Each line below that contains the word "Click" must be copied.

▶ _RECORDS PROVIDED_
------------

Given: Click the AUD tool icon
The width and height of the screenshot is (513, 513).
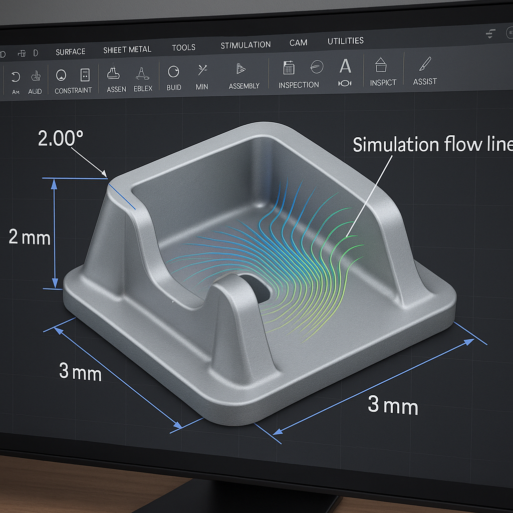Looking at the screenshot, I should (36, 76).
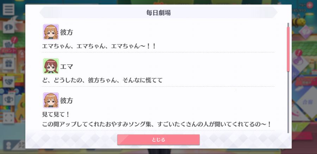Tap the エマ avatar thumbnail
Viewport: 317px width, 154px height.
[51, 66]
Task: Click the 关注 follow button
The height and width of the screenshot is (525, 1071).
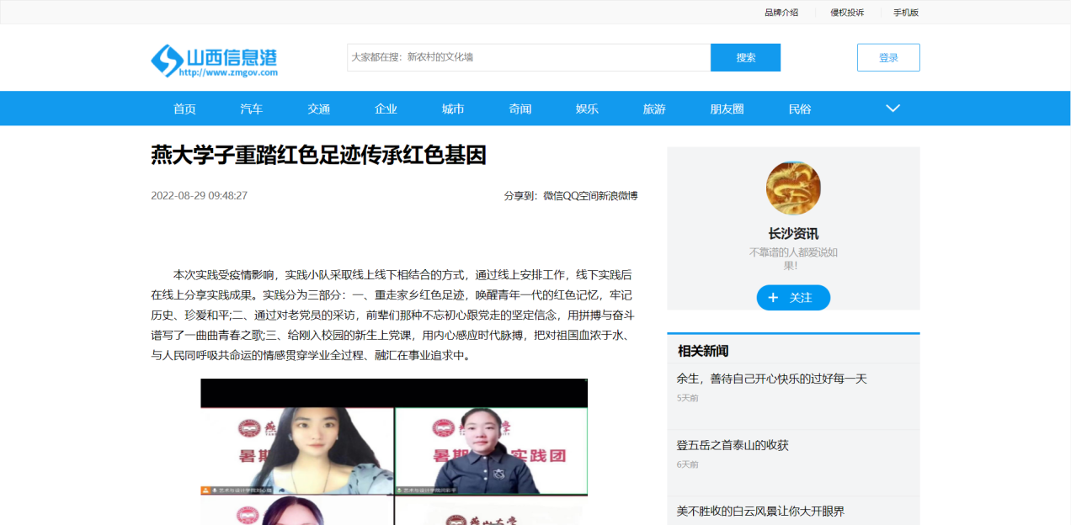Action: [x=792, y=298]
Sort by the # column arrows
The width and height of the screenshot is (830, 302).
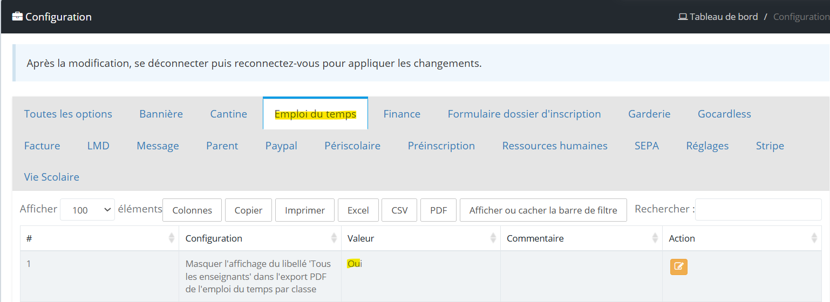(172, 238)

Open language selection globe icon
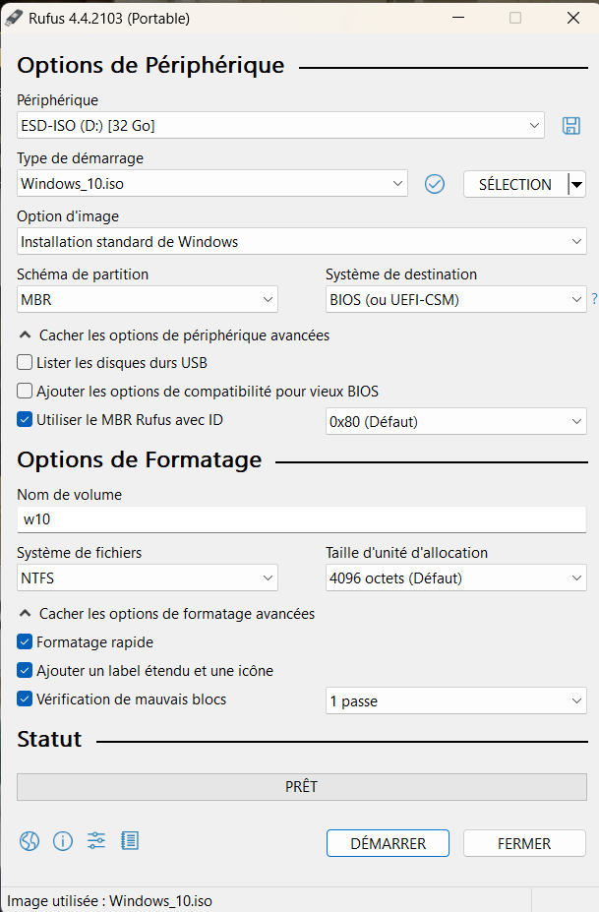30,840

------------

▶ _ANSWER SECTION_
Given: Click the AUD tool icon
Task: Click the 关注 follow button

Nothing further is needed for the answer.